━━━━━ Data for analysis

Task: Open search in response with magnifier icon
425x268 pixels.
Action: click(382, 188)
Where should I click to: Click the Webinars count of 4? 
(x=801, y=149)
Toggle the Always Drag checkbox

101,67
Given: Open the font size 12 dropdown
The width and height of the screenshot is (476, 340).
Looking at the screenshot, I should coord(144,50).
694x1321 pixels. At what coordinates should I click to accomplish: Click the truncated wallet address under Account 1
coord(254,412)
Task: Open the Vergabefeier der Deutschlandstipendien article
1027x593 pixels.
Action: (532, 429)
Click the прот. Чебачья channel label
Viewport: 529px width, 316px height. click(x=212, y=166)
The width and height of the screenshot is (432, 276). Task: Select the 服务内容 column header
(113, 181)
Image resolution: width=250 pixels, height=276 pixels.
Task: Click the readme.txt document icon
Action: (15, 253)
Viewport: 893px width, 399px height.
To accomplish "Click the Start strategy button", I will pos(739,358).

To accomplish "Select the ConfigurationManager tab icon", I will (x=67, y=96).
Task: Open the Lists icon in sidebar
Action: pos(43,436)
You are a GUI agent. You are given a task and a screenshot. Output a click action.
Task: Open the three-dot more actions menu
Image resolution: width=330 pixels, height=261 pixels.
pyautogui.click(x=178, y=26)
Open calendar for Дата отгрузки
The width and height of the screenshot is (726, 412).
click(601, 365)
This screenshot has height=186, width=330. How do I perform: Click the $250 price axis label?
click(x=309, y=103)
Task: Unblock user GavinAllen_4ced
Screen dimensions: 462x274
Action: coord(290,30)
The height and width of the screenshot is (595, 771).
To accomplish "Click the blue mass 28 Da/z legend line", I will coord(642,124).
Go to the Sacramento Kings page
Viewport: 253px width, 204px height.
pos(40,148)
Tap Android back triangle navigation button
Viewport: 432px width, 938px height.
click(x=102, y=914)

━━━━━━━━━━

What is being asked:
Using the data above, return each line exactly as written.

Task solution:
Task: Open search in response with magnifier icon
425x268 pixels.
Action: click(382, 188)
Where should I click to: Click the Webinars count of 4? 
(x=801, y=149)
Toggle the Always Drag checkbox

101,67
Given: Open the font size 12 dropdown
The width and height of the screenshot is (476, 340).
Looking at the screenshot, I should coord(144,50).
694x1321 pixels. At what coordinates should I click to accomplish: Click the truncated wallet address under Account 1
coord(254,412)
Task: Open the Vergabefeier der Deutschlandstipendien article
1027x593 pixels.
Action: (532, 429)
Click the прот. Чебачья channel label
Viewport: 529px width, 316px height. click(x=212, y=166)
The width and height of the screenshot is (432, 276). Task: Select the 服务内容 column header
(113, 181)
Image resolution: width=250 pixels, height=276 pixels.
Task: Click the readme.txt document icon
Action: (15, 253)
Viewport: 893px width, 399px height.
To accomplish "Click the Start strategy button", I will pos(739,358).

To accomplish "Select the ConfigurationManager tab icon", I will (x=67, y=96).
Task: Open the Lists icon in sidebar
Action: pos(43,436)
You are a GUI agent. You are given a task and a screenshot. Output a click action.
Task: Open the three-dot more actions menu
Image resolution: width=330 pixels, height=261 pixels.
pyautogui.click(x=178, y=26)
Open calendar for Дата отгрузки
The width and height of the screenshot is (726, 412).
click(601, 365)
This screenshot has height=186, width=330. How do I perform: Click the $250 price axis label?
click(x=309, y=103)
Task: Unblock user GavinAllen_4ced
Screen dimensions: 462x274
Action: coord(290,30)
The height and width of the screenshot is (595, 771).
To accomplish "Click the blue mass 28 Da/z legend line", I will coord(642,124).
Go to the Sacramento Kings page
Viewport: 253px width, 204px height.
pos(40,148)
Tap Android back triangle navigation button
Viewport: 432px width, 938px height.
click(x=102, y=914)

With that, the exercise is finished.